Working in the public and commercially-oriented spaces described here certainly raises questions around privacy, data and accessibility. These, though, are exactly the issues that students need to be exploring within our Digital Education programme. During EDC and preceding courses we make a point of critically examining openness, surveillance, data privacy and other themes that are a part of existing and teaching in online spaces. Later this semester our EDC group will be reverse engineering algorithms, an exercise of critique-through-practice which surfaces how the presence and preferences we display in networked environments can influence the aggregation and presentation of content as we search for academic material online. It is through our presence in spaces beyond the University online estate that we are able to gain these insights.

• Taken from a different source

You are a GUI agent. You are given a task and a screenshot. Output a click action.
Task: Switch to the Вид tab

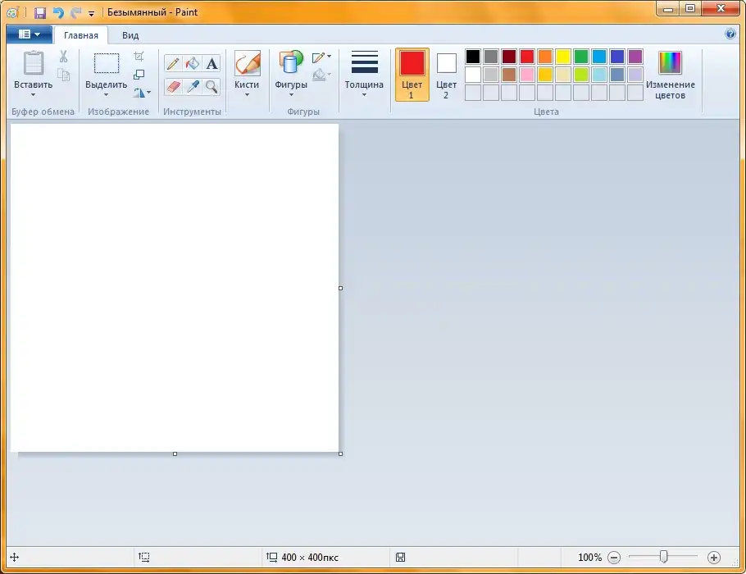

If any part of what I have talked about here has caught your imagination please get in touch. Or if you would prefer, drop into our course site and see what we’re doing this week.

References

  • Bayne, S., Evans, P., Ewins, R., Knox, J., Lamb, J., Macleod, H., O’Shea, C., Ross, J., Sheail, P., and Sinclair, C (2020). The Manifesto for Teaching Online. Cambridge MA (USA): MIT Press.
  • Bayne, S. and Ross, J. (2013) Posthuman literacy in heterotopic space: a pedagogical proposal. In R Goodfellow and M Lea (eds) Literacy in the Digital University. Taylor and Francis. http://www.routledge.com/books/details/9780415537971/
  • Lamb, J. (2018) To Boldly Go! Feedback as Digital, Multimodal Dialogue. Multimodal Technologies and Interaction2(3), 49; https://doi.org/10.3390/mti2030049

photograph of the authorJames Lamb

James Lamb is lecturer in digital education, working with the MSc in Digital Education and the Edinburgh Futures Institute. He teaches and researches around learning spaces, multimodality and sound, including their relationship with digital technology and pedagogy. Visit www.james858499.net to find out more about his work. The EDC course will run again in September 2021, when it will be taught by Dr Michael Gallagher and Dr Jeremy Knox.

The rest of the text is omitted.